(Collected data)
=== Begin Enclosure ===

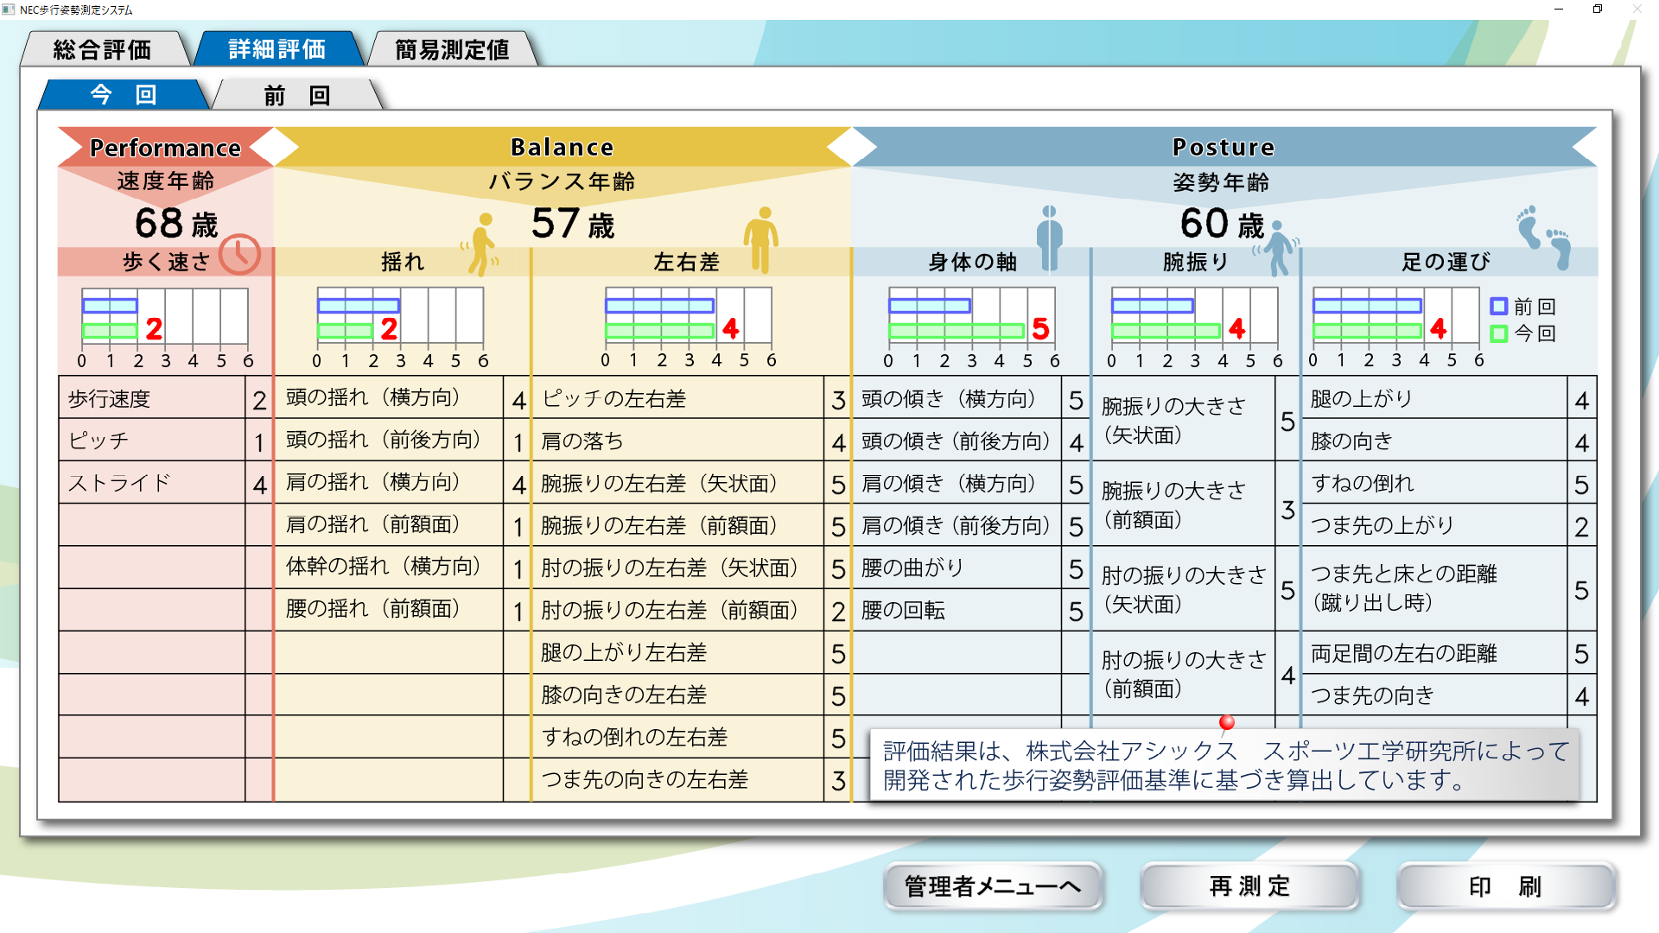Click the 印刷 print button
The image size is (1659, 933).
point(1504,886)
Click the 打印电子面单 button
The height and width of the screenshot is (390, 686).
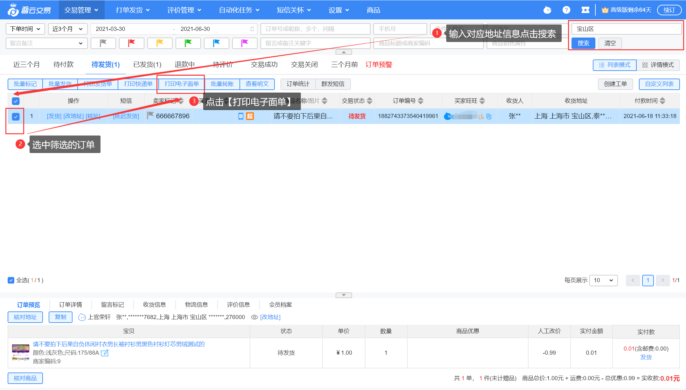[x=181, y=84]
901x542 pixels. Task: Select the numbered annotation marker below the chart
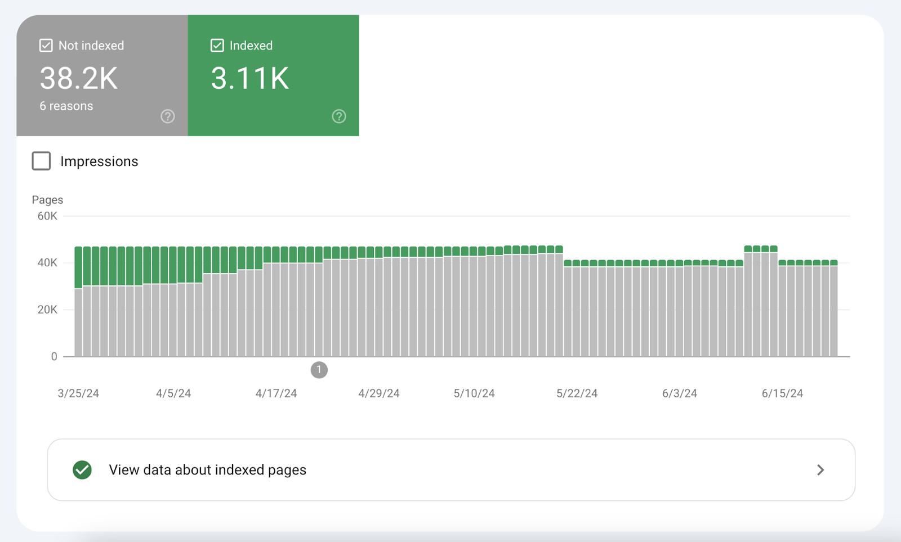319,370
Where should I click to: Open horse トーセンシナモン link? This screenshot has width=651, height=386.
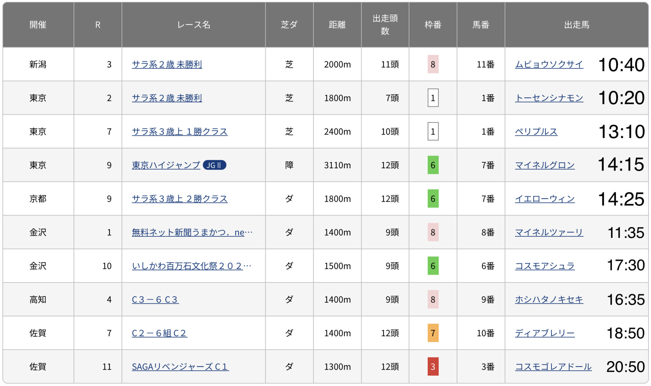point(549,98)
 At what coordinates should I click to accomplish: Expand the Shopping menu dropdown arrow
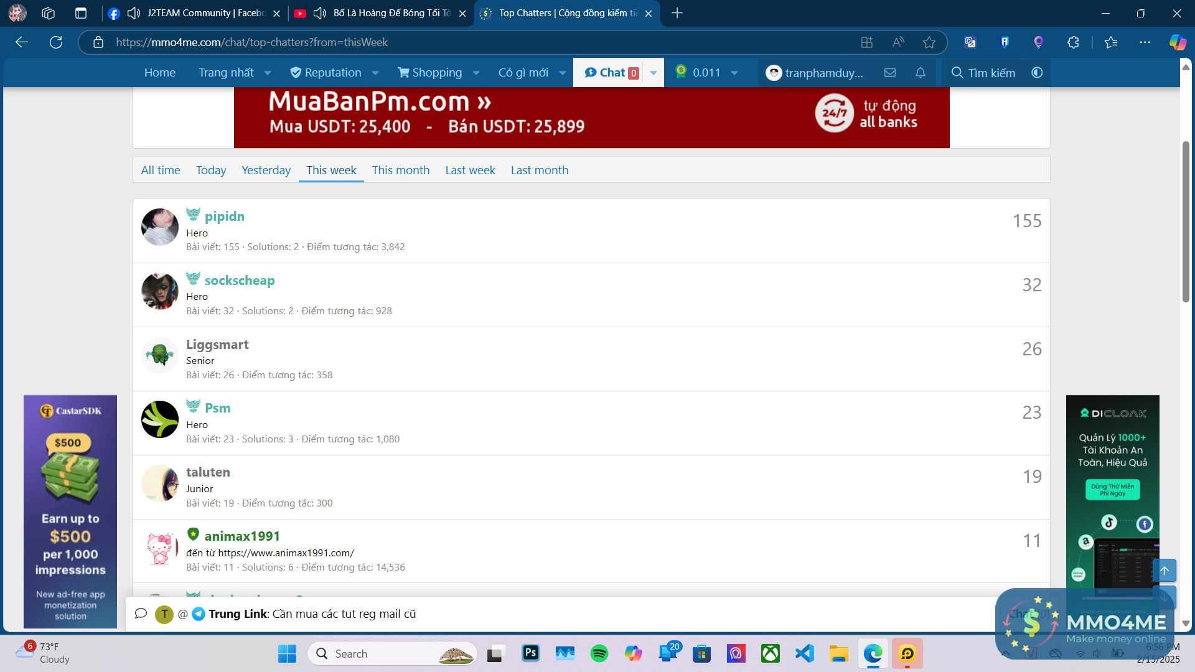[476, 73]
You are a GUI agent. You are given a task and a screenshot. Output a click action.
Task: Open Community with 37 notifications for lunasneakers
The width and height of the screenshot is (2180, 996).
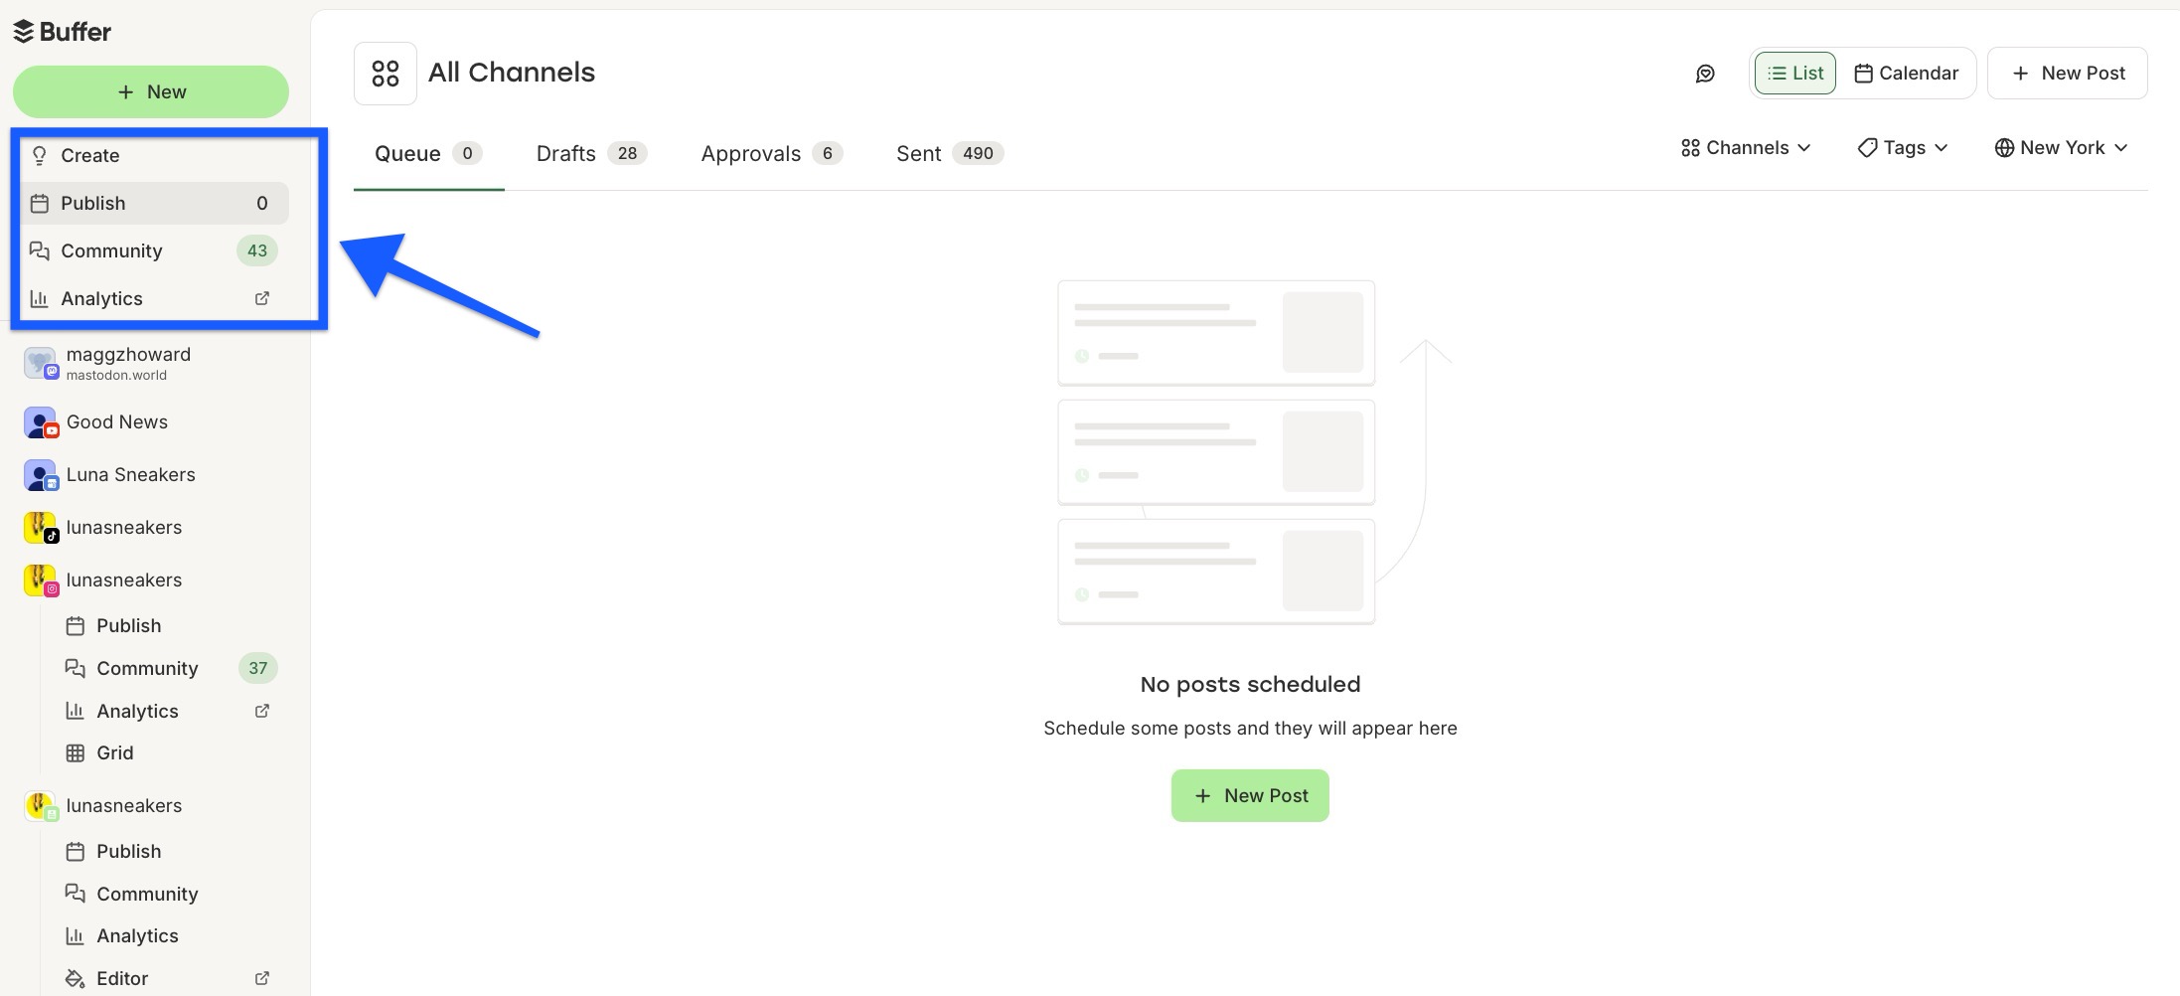[x=147, y=668]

=== End Enclosure ===

- _Exercise_
Your answer must be the lines from the one containing "Where should I" through the last line of the records, copied exactly, with no pictures.

- _Answer for the task_
Where should I click to: Open horse トーセンシナモン link? This screenshot has width=651, height=386.
point(549,98)
 At what coordinates should I click to accomplish: Expand the Shopping menu dropdown arrow
[476, 73]
You are a GUI agent. You are given a task and a screenshot. Output a click action.
Task: Open Community with 37 notifications for lunasneakers
The width and height of the screenshot is (2180, 996).
[x=147, y=668]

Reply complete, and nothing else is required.